Thursday, 20 January 2011

Foreach folder enumerator

Case
I want a Foreach Folder Enumerator, but the Foreach Loop component only loops through files.

Solution
Unfortunately this isn't supported by the standard Foreach Loop component, but there are a couple of workarounds:
- Use an open source component Directory Foreach Enumerator or my own Custom Foreach Folder Enumerator
- Use a Script task to accomplish this.

This example uses the Script task and a Foreach Loop to enumerate through the folders. The Script tasks generates a list of Directories and the Foreach Loop loops through that list.

1) Control Flow
Drag a Script task and a Foreach Loop container to the Control Flow like the image below.
Control Flow




















2) Variables
Create three string variables:
  1. startlocation that indicates the parent folder wherein we gonna search for subfolders. Fill it with a path like "d:\foreachfoldertest\".
  2. xmldoc which we gonna use for communicating between the Script task and the Foreach Loop.
  3. folder which is used for the variable mapping in the Foreach Loop container.
Varibles (right click in Control Flow)










3) Script Task
Select the startlocation as a readonly variable (we only read the path inside it) and select xmldoc as a readwritevariable (an xml string will be stored in it).
Variables



















4) The Script
Copy the following script to your Script task
// C# code 
// This script loops through a folder
// and adds all subfolders to an xml string
using System;
using System.Data;
using System.IO;        // Added
using System.Xml;       // Added
using Microsoft.SqlServer.Dts.Runtime;
using System.Windows.Forms;

namespace ST_5da96344f1c4411ab56207579f2e5e91.csproj
{
    [System.AddIn.AddIn("ScriptMain", Version = "1.0", Publisher = "", Description = "")]
    public partial class ScriptMain : Microsoft.SqlServer.Dts.Tasks.ScriptTask.VSTARTScriptObjectModelBase
    {

        #region VSTA generated code
        enum ScriptResults
        {
            Success = Microsoft.SqlServer.Dts.Runtime.DTSExecResult.Success,
            Failure = Microsoft.SqlServer.Dts.Runtime.DTSExecResult.Failure
        };
        #endregion

        public void Main()

**Extracted entries**
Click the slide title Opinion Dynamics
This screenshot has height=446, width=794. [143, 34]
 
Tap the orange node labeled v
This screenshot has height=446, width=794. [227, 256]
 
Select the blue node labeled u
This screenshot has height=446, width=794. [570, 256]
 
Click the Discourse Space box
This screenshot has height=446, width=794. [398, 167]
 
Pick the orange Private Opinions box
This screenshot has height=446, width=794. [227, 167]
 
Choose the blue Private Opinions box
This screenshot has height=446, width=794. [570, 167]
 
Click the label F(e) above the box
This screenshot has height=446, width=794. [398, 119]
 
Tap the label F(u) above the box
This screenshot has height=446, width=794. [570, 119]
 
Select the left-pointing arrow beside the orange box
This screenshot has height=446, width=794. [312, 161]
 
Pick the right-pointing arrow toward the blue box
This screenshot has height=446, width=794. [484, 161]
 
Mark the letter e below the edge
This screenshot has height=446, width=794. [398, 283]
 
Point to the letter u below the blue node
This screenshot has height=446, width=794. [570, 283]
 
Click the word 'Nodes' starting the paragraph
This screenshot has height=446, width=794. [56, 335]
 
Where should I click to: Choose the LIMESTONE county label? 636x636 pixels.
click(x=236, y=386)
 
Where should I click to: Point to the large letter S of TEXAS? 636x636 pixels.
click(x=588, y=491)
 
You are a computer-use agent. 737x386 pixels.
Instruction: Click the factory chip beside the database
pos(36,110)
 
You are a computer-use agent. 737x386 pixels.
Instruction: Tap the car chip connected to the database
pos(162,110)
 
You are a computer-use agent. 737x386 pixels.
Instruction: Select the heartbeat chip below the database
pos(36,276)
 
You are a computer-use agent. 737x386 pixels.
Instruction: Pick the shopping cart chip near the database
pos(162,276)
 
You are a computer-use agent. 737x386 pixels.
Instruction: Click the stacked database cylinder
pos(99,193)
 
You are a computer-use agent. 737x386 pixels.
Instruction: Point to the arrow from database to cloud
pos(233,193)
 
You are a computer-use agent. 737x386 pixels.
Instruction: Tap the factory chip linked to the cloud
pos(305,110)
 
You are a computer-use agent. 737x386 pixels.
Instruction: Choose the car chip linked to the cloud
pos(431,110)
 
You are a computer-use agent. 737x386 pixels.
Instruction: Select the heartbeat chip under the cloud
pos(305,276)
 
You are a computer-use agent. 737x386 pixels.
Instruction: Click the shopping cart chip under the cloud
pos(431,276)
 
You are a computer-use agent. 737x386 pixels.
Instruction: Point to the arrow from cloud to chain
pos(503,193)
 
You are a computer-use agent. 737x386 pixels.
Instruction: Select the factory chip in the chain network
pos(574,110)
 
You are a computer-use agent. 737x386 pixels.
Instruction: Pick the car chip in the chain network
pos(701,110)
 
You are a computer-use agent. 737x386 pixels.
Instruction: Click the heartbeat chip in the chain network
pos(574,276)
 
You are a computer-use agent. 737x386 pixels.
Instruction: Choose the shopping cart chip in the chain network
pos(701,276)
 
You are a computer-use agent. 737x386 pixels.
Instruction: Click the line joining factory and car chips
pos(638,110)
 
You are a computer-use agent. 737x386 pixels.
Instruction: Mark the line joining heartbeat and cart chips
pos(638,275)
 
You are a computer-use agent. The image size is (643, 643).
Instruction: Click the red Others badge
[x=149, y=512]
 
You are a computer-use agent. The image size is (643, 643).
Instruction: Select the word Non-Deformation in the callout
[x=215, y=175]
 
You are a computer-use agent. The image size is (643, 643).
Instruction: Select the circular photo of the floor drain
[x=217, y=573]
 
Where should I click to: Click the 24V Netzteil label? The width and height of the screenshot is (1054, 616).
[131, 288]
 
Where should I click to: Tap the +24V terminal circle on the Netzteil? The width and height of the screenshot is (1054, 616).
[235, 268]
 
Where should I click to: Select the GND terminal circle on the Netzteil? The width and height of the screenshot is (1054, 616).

**To be done**
1: In the Foreach folder enumerator page, condense the paragraph beginning "This example uses the Script task" into one shorter sentence that keeps its main facts.
2: Transcribe the Foreach folder enumerator page between "2) Variables" and "in Control Flow)", inclusive.

**Answers for the exercise**
1: The example enumerates folders by having a Script task generate a list of directories that a Foreach Loop then loops through.

2:
2) Variables
Create three string variables:
  1. startlocation that indicates the parent folder wherein we gonna search for subfolders. Fill it with a path like "d:\foreachfoldertest\".
  2. xmldoc which we gonna use for communicating between the Script task and the Foreach Loop.
  3. folder which is used for the variable mapping in the Foreach Loop container.
Varibles (right click in Control Flow)